### Available data
|---|

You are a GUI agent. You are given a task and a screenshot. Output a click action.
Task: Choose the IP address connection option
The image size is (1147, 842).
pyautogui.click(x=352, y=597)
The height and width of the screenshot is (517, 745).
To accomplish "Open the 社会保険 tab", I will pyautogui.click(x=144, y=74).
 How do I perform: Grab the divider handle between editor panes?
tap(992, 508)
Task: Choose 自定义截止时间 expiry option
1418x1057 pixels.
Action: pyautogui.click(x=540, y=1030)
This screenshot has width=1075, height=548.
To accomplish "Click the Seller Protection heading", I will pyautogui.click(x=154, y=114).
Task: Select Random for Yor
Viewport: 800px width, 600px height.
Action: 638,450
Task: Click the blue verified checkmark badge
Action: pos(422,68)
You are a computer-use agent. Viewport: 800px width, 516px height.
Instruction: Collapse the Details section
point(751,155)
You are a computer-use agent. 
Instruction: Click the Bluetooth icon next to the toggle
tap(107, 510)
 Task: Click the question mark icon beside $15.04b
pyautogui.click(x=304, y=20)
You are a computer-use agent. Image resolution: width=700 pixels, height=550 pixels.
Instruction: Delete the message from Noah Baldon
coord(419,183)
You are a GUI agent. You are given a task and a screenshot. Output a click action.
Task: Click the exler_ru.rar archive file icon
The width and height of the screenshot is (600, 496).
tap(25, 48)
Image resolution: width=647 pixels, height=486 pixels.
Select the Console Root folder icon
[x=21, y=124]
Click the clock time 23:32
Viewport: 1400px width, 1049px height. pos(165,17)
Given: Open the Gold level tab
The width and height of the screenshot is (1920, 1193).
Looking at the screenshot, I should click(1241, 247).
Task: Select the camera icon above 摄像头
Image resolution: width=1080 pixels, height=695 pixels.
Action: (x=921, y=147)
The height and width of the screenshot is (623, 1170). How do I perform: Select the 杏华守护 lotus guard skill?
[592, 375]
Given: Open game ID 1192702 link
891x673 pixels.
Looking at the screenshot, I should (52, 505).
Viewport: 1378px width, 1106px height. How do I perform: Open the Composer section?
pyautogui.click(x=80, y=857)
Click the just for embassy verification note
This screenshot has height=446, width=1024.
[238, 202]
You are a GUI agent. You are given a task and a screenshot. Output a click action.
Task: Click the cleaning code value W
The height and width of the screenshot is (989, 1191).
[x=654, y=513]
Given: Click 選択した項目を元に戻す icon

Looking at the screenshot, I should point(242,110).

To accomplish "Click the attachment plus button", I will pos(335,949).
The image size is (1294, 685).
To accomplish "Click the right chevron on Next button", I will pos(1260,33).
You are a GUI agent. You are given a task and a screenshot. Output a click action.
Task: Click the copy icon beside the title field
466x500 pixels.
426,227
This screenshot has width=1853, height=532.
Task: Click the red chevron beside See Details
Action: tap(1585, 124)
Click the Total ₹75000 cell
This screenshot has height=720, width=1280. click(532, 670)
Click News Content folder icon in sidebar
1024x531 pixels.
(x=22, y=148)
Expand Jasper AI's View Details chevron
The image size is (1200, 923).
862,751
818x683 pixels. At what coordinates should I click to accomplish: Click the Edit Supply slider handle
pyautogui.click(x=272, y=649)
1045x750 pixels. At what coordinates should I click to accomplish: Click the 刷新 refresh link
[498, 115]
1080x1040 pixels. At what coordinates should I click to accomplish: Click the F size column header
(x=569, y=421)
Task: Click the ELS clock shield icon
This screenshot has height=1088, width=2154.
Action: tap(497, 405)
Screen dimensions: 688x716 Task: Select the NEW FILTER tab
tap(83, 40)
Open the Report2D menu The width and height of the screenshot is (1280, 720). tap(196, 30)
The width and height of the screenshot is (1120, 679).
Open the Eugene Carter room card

|---|

### Aim of the exercise
Filter the records above and copy every line that contains the word "will".

### Task output
To accomplish "Open the 社会保険 tab", I will pyautogui.click(x=144, y=74).
To accomplish "Click the Seller Protection heading", I will pyautogui.click(x=154, y=114).
To accomplish "Click the attachment plus button", I will pos(335,949).
To accomplish "Click the right chevron on Next button", I will pos(1260,33).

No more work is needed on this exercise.